Below are records that must be duplicated exactly.
=-=-=-=-=
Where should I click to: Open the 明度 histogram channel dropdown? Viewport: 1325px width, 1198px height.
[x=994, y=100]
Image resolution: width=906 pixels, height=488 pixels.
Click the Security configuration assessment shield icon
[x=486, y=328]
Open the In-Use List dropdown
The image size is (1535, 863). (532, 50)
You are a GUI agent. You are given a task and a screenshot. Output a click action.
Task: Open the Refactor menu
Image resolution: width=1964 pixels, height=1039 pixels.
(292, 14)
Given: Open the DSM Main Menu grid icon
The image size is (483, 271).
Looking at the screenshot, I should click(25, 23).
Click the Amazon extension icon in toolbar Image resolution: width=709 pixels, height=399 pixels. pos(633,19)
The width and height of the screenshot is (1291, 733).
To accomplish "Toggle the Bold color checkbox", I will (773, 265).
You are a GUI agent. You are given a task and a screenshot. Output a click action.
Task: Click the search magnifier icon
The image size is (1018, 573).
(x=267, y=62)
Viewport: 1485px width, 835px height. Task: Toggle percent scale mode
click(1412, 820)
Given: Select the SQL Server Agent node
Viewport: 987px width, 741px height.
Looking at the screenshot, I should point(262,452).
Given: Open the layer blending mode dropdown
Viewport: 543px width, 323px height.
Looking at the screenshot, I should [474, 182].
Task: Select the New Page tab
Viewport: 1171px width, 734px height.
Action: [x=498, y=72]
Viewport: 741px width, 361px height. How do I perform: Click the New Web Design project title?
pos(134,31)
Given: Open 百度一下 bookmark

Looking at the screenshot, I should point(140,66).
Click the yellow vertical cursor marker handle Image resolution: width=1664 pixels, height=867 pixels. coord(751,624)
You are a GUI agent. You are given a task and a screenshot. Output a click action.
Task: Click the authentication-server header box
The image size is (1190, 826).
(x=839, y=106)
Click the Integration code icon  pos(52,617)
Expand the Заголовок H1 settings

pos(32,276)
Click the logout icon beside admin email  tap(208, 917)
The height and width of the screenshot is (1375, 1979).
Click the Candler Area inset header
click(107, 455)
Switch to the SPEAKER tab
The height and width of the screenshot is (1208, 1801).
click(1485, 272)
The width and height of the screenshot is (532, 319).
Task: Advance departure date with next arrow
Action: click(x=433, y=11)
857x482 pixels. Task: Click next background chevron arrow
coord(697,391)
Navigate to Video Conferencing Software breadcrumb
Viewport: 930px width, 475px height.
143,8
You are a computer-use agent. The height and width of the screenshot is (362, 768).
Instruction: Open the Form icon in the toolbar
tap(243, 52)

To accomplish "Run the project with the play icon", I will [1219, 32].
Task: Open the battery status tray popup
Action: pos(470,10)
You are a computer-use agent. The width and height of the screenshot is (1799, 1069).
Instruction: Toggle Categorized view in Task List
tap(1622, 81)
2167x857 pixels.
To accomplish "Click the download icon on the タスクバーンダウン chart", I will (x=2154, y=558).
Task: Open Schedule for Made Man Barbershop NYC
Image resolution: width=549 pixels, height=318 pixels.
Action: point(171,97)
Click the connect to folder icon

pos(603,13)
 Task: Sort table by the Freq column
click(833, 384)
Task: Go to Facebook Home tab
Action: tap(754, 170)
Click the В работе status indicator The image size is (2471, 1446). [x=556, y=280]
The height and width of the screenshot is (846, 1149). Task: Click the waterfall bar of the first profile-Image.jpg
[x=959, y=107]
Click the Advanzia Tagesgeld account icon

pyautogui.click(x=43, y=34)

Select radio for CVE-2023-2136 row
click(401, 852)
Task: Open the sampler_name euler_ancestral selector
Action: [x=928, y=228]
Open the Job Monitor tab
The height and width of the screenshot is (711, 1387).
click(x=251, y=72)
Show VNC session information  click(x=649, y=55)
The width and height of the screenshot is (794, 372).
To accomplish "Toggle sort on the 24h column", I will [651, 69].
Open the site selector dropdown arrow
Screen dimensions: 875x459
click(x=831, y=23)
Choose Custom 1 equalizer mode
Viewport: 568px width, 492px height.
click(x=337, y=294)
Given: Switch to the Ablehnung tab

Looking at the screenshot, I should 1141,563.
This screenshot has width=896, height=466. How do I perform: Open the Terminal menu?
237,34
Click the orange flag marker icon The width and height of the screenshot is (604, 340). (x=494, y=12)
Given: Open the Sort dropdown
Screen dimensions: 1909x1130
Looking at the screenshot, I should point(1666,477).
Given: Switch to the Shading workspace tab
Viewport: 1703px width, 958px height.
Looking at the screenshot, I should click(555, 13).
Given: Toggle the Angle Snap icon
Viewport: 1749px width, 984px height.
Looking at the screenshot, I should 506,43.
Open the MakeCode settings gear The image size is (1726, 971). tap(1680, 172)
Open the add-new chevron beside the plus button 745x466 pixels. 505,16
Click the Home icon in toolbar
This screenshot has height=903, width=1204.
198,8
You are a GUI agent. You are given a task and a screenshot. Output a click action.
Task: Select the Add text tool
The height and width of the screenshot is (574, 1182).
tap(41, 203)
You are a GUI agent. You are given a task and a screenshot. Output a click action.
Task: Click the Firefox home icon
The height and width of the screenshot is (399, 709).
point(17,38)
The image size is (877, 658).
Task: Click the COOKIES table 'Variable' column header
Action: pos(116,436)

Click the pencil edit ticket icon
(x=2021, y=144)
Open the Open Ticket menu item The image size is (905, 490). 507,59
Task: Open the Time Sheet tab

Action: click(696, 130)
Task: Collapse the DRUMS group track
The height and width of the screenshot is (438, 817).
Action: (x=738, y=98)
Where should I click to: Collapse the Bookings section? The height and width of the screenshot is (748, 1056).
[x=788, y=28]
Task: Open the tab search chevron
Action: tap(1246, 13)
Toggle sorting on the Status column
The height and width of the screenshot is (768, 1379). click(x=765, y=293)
=-=-=-=-=
**ANSWER TO THE EXERCISE:**
Where should I click to: Open the 明度 histogram channel dropdown? Viewport: 1325px width, 1198px height.
[x=994, y=100]
Image resolution: width=906 pixels, height=488 pixels.
Click the Security configuration assessment shield icon
[x=486, y=328]
Open the In-Use List dropdown
The image size is (1535, 863). (532, 50)
You are a GUI agent. You are given a task and a screenshot. Output a click action.
Task: Open the Refactor menu
Image resolution: width=1964 pixels, height=1039 pixels.
(292, 14)
Given: Open the DSM Main Menu grid icon
The image size is (483, 271).
Looking at the screenshot, I should click(25, 23).
Click the Amazon extension icon in toolbar Image resolution: width=709 pixels, height=399 pixels. pos(633,19)
The width and height of the screenshot is (1291, 733).
To accomplish "Toggle the Bold color checkbox", I will (773, 265).
You are a GUI agent. You are given a task and a screenshot. Output a click action.
Task: Click the search magnifier icon
The image size is (1018, 573).
(x=267, y=62)
Viewport: 1485px width, 835px height. Task: Toggle percent scale mode
click(1412, 820)
Given: Select the SQL Server Agent node
Viewport: 987px width, 741px height.
Looking at the screenshot, I should point(262,452).
Given: Open the layer blending mode dropdown
Viewport: 543px width, 323px height.
Looking at the screenshot, I should [474, 182].
Task: Select the New Page tab
Viewport: 1171px width, 734px height.
Action: [x=498, y=72]
Viewport: 741px width, 361px height. How do I perform: Click the New Web Design project title?
pos(134,31)
Given: Open 百度一下 bookmark

Looking at the screenshot, I should point(140,66).
Click the yellow vertical cursor marker handle Image resolution: width=1664 pixels, height=867 pixels. coord(751,624)
You are a GUI agent. You are given a task and a screenshot. Output a click action.
Task: Click the authentication-server header box
The image size is (1190, 826).
(x=839, y=106)
Click the Integration code icon  pos(52,617)
Expand the Заголовок H1 settings

pos(32,276)
Click the logout icon beside admin email  tap(208, 917)
The height and width of the screenshot is (1375, 1979).
Click the Candler Area inset header
click(107, 455)
Switch to the SPEAKER tab
The height and width of the screenshot is (1208, 1801).
click(1485, 272)
The width and height of the screenshot is (532, 319).
Task: Advance departure date with next arrow
Action: click(x=433, y=11)
857x482 pixels. Task: Click next background chevron arrow
coord(697,391)
Navigate to Video Conferencing Software breadcrumb
Viewport: 930px width, 475px height.
143,8
You are a computer-use agent. The height and width of the screenshot is (362, 768).
Instruction: Open the Form icon in the toolbar
tap(243, 52)

To accomplish "Run the project with the play icon", I will [1219, 32].
Task: Open the battery status tray popup
Action: pos(470,10)
You are a computer-use agent. The width and height of the screenshot is (1799, 1069).
Instruction: Toggle Categorized view in Task List
tap(1622, 81)
2167x857 pixels.
To accomplish "Click the download icon on the タスクバーンダウン chart", I will (x=2154, y=558).
Task: Open Schedule for Made Man Barbershop NYC
Image resolution: width=549 pixels, height=318 pixels.
Action: point(171,97)
Click the connect to folder icon

pos(603,13)
 Task: Sort table by the Freq column
click(833, 384)
Task: Go to Facebook Home tab
Action: tap(754, 170)
Click the В работе status indicator The image size is (2471, 1446). [x=556, y=280]
The height and width of the screenshot is (846, 1149). Task: Click the waterfall bar of the first profile-Image.jpg
[x=959, y=107]
Click the Advanzia Tagesgeld account icon

pyautogui.click(x=43, y=34)

Select radio for CVE-2023-2136 row
click(401, 852)
Task: Open the sampler_name euler_ancestral selector
Action: [x=928, y=228]
Open the Job Monitor tab
The height and width of the screenshot is (711, 1387).
click(x=251, y=72)
Show VNC session information  click(x=649, y=55)
The width and height of the screenshot is (794, 372).
To accomplish "Toggle sort on the 24h column", I will [651, 69].
Open the site selector dropdown arrow
Screen dimensions: 875x459
click(x=831, y=23)
Choose Custom 1 equalizer mode
Viewport: 568px width, 492px height.
click(x=337, y=294)
Given: Switch to the Ablehnung tab

Looking at the screenshot, I should 1141,563.
This screenshot has width=896, height=466. How do I perform: Open the Terminal menu?
237,34
Click the orange flag marker icon The width and height of the screenshot is (604, 340). (x=494, y=12)
Given: Open the Sort dropdown
Screen dimensions: 1909x1130
Looking at the screenshot, I should point(1666,477).
Given: Switch to the Shading workspace tab
Viewport: 1703px width, 958px height.
Looking at the screenshot, I should click(555, 13).
Given: Toggle the Angle Snap icon
Viewport: 1749px width, 984px height.
Looking at the screenshot, I should 506,43.
Open the MakeCode settings gear The image size is (1726, 971). tap(1680, 172)
Open the add-new chevron beside the plus button 745x466 pixels. 505,16
Click the Home icon in toolbar
This screenshot has height=903, width=1204.
198,8
You are a GUI agent. You are given a task and a screenshot. Output a click action.
Task: Select the Add text tool
The height and width of the screenshot is (574, 1182).
tap(41, 203)
You are a GUI agent. You are given a task and a screenshot. Output a click action.
Task: Click the Firefox home icon
The height and width of the screenshot is (399, 709).
point(17,38)
The image size is (877, 658).
Task: Click the COOKIES table 'Variable' column header
Action: pos(116,436)

Click the pencil edit ticket icon
(x=2021, y=144)
Open the Open Ticket menu item The image size is (905, 490). 507,59
Task: Open the Time Sheet tab

Action: click(696, 130)
Task: Collapse the DRUMS group track
The height and width of the screenshot is (438, 817).
Action: (x=738, y=98)
Where should I click to: Collapse the Bookings section? The height and width of the screenshot is (748, 1056).
[x=788, y=28]
Task: Open the tab search chevron
Action: tap(1246, 13)
Toggle sorting on the Status column
The height and width of the screenshot is (768, 1379). click(x=765, y=293)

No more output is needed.